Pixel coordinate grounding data
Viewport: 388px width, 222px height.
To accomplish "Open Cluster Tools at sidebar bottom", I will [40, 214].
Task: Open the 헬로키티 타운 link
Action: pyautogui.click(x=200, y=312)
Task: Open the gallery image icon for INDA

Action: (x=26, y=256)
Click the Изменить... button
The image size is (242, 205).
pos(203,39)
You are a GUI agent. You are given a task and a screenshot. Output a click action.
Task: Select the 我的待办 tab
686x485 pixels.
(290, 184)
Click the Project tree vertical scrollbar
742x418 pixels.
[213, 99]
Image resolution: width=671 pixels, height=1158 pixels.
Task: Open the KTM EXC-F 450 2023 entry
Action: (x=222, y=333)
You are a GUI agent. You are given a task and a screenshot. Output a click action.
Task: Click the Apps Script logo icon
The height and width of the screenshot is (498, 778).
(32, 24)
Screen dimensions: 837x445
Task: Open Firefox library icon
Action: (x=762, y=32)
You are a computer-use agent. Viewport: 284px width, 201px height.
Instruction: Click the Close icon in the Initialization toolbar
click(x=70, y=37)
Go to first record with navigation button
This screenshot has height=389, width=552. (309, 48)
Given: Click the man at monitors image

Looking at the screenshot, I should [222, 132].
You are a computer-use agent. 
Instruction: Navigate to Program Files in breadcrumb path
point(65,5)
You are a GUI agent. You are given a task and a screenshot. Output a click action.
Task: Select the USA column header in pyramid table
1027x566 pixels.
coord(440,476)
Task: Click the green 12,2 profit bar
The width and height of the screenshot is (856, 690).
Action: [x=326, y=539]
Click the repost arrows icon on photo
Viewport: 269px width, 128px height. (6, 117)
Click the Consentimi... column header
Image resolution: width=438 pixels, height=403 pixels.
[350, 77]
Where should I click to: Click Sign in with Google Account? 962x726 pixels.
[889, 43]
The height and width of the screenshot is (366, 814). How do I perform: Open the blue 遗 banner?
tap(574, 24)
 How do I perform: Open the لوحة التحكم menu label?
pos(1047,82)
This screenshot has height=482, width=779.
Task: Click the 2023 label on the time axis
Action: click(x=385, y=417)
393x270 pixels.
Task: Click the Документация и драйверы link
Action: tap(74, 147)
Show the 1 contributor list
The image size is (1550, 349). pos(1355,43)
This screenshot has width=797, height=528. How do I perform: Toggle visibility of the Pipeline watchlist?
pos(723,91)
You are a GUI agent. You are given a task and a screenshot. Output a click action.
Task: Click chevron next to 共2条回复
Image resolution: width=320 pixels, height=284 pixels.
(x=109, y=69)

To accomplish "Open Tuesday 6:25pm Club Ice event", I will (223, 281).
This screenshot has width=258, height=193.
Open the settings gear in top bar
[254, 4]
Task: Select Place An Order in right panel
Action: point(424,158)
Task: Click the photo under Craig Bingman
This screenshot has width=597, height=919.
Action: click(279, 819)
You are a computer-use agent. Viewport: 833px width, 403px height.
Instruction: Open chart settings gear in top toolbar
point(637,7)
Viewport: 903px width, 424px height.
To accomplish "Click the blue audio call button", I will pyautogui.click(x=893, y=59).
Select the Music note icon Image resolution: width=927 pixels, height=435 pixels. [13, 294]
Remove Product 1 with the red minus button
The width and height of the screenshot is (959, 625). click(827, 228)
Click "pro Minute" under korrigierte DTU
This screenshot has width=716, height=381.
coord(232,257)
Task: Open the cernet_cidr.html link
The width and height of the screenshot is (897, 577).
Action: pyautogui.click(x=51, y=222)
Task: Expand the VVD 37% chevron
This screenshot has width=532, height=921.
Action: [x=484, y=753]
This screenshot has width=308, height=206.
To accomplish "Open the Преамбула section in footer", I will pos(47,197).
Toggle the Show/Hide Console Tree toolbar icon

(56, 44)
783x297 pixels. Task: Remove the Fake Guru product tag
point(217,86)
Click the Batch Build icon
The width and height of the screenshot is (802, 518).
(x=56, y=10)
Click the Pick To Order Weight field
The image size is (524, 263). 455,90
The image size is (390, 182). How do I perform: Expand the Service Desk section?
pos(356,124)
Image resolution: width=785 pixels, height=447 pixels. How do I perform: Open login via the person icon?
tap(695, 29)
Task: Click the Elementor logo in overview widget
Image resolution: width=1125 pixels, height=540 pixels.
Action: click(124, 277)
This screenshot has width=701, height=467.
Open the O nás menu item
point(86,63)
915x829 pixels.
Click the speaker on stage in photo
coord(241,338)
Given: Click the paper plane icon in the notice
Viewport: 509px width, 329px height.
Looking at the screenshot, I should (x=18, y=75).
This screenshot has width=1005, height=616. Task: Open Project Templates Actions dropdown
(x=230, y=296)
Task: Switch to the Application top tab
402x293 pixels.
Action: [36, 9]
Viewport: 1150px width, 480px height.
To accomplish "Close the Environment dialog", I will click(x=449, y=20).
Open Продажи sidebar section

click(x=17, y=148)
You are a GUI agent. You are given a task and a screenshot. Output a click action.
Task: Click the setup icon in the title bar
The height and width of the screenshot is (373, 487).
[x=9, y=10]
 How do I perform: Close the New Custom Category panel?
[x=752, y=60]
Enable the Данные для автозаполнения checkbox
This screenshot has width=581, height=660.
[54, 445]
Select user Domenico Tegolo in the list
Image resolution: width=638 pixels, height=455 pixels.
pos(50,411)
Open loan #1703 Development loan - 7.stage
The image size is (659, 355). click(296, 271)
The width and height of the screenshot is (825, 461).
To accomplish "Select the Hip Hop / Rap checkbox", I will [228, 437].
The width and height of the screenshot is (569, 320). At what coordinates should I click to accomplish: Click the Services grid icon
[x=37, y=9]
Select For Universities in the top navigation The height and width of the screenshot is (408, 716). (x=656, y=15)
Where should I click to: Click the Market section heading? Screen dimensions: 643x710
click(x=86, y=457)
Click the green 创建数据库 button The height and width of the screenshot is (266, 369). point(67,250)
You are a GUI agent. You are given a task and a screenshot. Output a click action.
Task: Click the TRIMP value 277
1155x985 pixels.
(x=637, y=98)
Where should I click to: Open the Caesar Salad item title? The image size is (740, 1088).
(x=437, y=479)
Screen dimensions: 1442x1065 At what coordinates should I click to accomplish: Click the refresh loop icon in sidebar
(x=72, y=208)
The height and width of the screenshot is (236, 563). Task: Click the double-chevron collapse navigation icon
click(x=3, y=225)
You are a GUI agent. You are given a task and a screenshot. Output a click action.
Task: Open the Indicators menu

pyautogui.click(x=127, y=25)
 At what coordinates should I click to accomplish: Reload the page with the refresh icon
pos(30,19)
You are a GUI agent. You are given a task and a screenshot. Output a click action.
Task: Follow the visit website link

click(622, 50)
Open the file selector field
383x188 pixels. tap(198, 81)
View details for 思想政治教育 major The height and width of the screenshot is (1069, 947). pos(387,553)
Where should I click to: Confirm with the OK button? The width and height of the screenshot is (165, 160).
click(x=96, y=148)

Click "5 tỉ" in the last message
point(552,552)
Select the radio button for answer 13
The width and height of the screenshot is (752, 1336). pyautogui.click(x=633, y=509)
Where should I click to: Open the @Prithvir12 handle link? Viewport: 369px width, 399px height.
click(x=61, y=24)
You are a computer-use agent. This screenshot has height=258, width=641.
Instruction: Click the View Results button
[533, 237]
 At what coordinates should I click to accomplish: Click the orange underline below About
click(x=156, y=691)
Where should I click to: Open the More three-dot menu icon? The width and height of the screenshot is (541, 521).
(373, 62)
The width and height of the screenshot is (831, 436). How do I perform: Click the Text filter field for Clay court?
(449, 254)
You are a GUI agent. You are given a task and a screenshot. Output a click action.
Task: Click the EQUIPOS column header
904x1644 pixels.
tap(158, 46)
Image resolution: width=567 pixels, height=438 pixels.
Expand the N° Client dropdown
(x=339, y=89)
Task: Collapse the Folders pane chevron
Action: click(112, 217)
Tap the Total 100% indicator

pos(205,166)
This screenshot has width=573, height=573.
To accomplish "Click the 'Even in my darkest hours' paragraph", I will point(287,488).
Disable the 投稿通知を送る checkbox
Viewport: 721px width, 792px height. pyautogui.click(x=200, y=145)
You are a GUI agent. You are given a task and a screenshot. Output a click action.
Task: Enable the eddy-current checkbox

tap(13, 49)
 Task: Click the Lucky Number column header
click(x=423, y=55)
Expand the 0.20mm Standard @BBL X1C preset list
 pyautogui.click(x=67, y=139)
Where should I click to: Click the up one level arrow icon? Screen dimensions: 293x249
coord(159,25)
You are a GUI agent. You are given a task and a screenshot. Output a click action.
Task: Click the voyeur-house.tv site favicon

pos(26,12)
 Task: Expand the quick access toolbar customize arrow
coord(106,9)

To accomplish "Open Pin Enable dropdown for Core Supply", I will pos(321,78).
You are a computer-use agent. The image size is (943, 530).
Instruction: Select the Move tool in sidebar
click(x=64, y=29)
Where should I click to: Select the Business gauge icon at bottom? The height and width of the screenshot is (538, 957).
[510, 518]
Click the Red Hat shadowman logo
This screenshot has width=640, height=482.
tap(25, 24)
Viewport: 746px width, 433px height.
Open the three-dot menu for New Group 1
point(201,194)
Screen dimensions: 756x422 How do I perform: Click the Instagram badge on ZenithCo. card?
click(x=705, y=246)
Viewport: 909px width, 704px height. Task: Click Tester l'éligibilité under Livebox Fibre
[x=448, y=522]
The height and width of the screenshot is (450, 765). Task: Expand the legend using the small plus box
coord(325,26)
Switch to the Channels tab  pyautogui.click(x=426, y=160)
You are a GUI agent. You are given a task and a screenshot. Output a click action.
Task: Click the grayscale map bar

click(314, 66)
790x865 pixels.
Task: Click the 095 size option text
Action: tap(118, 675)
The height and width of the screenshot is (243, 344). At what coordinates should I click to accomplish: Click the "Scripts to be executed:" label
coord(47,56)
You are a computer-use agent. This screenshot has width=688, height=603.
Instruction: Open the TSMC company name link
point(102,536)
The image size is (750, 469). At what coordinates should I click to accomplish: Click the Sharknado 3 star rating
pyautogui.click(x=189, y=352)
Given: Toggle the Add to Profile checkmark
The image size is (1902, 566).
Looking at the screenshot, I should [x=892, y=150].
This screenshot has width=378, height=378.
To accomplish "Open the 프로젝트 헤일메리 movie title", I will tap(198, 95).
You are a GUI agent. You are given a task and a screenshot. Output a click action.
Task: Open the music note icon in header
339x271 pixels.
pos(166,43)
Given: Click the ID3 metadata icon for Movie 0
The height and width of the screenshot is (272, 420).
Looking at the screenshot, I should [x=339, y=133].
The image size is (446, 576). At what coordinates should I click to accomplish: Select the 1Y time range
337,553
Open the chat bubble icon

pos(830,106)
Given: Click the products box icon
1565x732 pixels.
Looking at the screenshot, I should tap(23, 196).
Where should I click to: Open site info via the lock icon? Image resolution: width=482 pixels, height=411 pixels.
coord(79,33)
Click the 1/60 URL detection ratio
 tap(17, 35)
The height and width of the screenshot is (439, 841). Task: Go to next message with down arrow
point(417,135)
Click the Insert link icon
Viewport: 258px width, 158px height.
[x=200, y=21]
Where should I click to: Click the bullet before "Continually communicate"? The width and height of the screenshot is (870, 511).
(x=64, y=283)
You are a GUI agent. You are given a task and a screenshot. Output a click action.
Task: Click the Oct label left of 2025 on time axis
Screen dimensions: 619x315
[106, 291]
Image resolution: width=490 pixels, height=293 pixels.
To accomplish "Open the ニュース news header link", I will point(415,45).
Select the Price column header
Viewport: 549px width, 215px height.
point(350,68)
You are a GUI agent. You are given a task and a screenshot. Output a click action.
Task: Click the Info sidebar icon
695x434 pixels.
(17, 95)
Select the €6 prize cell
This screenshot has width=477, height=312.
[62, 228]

→ PROMPT:
Where a line of the records has the string "note", copy that line.

→ WRITTEN REPLY:
Select the Music note icon Image resolution: width=927 pixels, height=435 pixels. [13, 294]
Task: Open the music note icon in header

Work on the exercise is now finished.